* _Source excerpt_
===============

Residential gardening takes place near the home, in a space referred to as the garden. Although a garden typically is located on the land near a residence, it may also be located on a roof, in an atrium, on a balcony, in a window box, on a patio or vivarium.
Gardening also takes place in non-residential green areas, such as parks, public or semi-public gardens (botanical gardens or zoological gardens), amusement parks, along transportation corridors, and around tourist attractions and garden hotels. In these situations, a staff of gardeners or groundskeepers maintains the gardens.
- Indoor gardening is concerned with the growing of houseplants within a residence or building, in a conservatory, or in a greenhouse. Indoor gardens are sometimes incorporated as part of air conditioning or heating systems. Indoor gardening extends the growing season in the fall and spring and can be used for winter gardening.
- Native plant gardening is concerned with the use of native plants with or without the intent of creating wildlife habitat. The goal is to create a garden in harmony with, and adapted to a given area. This type of gardening typically reduces water usage, maintenance, and fertilization costs, while increasing native faunal interest.

===============

* _Material_
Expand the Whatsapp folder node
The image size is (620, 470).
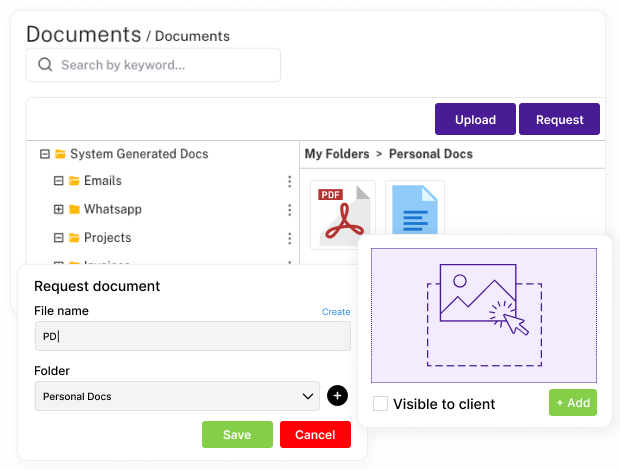point(59,209)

===============

* _Required work_
Reproduce the full passage on gardening word for word.

* _Written solution_
Residential gardening takes place near the home, in a space referred to as the garden. Although a garden typically is located on the land near a residence, it may also be located on a roof, in an atrium, on a balcony, in a window box, on a patio or vivarium.
Gardening also takes place in non-residential green areas, such as parks, public or semi-public gardens (botanical gardens or zoological gardens), amusement parks, along transportation corridors, and around tourist attractions and garden hotels. In these situations, a staff of gardeners or groundskeepers maintains the gardens.
- Indoor gardening is concerned with the growing of houseplants within a residence or building, in a conservatory, or in a greenhouse. Indoor gardens are sometimes incorporated as part of air conditioning or heating systems. Indoor gardening extends the growing season in the fall and spring and can be used for winter gardening.
- Native plant gardening is concerned with the use of native plants with or without the intent of creating wildlife habitat. The goal is to create a garden in harmony with, and adapted to a given area. This type of gardening typically reduces water usage, maintenance, and fertilization costs, while increasing native faunal interest.